ACTIVITY:
Copy each line below that includes "will".

DATASET RECORDS:
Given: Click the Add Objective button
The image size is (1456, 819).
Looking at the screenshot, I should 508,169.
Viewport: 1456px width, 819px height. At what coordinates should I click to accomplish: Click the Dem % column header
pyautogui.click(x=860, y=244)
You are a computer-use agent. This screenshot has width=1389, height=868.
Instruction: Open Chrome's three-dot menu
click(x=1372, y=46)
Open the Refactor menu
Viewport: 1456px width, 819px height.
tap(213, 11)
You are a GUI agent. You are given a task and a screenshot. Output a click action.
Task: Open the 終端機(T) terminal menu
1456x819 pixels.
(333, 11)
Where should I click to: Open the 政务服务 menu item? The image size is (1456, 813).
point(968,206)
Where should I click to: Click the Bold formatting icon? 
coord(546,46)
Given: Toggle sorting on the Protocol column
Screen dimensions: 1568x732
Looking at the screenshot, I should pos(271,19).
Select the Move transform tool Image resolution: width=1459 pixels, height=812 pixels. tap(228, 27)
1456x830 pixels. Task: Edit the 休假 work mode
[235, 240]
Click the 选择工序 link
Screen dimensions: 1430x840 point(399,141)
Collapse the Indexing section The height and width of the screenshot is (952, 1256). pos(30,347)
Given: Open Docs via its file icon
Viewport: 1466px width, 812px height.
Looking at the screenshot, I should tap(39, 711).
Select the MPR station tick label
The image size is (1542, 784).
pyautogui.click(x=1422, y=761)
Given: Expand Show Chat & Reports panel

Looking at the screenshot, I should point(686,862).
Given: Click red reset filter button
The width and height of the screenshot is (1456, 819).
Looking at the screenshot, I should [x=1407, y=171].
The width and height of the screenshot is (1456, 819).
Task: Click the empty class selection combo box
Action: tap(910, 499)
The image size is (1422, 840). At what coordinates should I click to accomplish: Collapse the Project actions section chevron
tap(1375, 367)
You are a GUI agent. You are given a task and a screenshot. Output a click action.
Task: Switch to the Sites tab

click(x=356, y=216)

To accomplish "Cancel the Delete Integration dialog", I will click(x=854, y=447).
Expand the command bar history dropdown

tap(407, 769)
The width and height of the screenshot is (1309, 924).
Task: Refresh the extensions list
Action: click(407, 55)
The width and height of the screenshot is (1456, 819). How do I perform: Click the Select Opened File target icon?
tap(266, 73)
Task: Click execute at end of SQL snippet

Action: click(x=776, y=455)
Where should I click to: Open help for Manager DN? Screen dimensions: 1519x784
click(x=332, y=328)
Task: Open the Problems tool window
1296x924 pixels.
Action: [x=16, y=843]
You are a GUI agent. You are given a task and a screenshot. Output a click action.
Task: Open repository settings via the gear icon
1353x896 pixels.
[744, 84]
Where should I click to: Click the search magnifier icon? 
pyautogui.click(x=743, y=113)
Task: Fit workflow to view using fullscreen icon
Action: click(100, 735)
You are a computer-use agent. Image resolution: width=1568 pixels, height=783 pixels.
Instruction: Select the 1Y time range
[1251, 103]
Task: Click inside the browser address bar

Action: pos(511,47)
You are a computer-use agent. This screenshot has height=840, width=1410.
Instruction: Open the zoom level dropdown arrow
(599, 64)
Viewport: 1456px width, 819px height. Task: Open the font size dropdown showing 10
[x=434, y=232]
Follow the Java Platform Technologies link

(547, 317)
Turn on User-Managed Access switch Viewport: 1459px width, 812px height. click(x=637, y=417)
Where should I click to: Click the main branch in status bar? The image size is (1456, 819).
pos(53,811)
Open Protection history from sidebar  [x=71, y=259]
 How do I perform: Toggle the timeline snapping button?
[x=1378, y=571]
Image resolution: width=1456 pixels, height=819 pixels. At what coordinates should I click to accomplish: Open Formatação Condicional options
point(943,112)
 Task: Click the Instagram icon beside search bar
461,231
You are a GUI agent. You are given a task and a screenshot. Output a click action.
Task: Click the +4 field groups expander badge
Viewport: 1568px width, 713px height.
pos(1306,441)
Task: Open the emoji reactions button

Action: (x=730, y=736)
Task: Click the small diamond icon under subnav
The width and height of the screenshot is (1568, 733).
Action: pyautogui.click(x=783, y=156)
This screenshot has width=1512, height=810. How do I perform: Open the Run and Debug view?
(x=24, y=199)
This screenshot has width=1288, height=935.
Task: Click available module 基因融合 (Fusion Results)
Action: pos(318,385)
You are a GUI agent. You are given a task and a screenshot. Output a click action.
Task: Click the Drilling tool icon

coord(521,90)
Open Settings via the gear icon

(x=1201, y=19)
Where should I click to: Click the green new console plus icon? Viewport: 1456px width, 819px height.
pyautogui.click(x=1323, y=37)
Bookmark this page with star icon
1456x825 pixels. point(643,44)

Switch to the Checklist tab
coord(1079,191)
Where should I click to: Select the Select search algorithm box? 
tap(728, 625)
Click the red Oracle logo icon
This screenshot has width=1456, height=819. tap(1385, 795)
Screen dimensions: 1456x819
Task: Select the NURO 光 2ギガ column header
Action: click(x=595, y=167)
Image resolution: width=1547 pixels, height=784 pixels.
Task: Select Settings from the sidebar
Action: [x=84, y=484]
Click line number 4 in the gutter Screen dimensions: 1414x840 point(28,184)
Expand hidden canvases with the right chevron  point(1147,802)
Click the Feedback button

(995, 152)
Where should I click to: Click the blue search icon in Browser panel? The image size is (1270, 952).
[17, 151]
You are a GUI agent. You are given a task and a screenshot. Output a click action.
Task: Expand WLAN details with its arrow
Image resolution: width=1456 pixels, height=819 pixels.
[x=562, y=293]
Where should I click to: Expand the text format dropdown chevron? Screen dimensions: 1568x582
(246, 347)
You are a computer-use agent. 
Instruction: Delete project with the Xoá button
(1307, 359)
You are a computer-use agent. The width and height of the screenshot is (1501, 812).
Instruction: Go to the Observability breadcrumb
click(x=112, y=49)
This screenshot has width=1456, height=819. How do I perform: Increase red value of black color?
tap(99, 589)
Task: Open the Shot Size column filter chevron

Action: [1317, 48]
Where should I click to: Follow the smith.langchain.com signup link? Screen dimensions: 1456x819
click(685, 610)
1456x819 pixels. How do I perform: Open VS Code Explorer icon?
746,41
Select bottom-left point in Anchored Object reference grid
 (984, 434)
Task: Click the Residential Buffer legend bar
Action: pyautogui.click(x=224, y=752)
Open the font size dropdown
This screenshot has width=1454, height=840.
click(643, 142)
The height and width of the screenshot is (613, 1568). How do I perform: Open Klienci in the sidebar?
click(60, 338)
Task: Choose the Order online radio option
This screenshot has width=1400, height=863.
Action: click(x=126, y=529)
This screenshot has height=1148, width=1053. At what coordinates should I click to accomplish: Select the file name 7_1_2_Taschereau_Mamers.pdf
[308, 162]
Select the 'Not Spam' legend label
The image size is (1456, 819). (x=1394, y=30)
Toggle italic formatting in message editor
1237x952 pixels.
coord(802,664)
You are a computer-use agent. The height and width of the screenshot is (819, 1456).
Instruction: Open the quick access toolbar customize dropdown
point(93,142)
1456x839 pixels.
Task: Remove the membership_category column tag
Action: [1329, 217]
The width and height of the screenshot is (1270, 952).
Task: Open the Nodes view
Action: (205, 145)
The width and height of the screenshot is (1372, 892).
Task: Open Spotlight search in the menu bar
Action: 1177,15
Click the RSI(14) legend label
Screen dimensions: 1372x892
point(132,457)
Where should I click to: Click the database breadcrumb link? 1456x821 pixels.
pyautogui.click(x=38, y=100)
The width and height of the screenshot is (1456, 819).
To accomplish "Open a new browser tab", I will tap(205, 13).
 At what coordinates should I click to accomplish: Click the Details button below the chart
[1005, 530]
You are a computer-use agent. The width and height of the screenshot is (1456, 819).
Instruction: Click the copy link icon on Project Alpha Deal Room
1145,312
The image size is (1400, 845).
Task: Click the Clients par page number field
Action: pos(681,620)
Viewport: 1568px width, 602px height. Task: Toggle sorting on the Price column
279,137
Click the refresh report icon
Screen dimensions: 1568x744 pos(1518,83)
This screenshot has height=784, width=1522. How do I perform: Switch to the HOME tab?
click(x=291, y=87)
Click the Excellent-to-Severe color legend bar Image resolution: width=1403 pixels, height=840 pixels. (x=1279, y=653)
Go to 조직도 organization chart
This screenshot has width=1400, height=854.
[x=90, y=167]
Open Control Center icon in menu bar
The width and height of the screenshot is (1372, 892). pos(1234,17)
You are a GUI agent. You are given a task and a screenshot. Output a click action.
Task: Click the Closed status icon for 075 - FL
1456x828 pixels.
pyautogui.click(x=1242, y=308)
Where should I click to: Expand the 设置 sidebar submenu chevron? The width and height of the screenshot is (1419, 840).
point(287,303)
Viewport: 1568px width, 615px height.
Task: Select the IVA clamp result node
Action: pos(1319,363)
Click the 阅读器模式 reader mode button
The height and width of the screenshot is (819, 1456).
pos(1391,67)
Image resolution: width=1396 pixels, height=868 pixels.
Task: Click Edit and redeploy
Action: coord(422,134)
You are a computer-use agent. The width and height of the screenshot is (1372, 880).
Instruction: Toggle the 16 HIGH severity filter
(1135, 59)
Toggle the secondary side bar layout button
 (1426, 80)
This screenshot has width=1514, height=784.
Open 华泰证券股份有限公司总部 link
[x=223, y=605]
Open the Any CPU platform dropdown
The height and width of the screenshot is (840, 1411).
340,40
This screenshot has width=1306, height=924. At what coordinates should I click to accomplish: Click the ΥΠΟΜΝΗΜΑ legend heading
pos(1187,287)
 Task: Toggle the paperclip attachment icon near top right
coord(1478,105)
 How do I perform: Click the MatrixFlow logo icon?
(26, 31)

ANSWER SECTION:
To accomplish "Cancel the Delete Integration dialog", I will click(x=854, y=447).
To accomplish "Open a new browser tab", I will tap(205, 13).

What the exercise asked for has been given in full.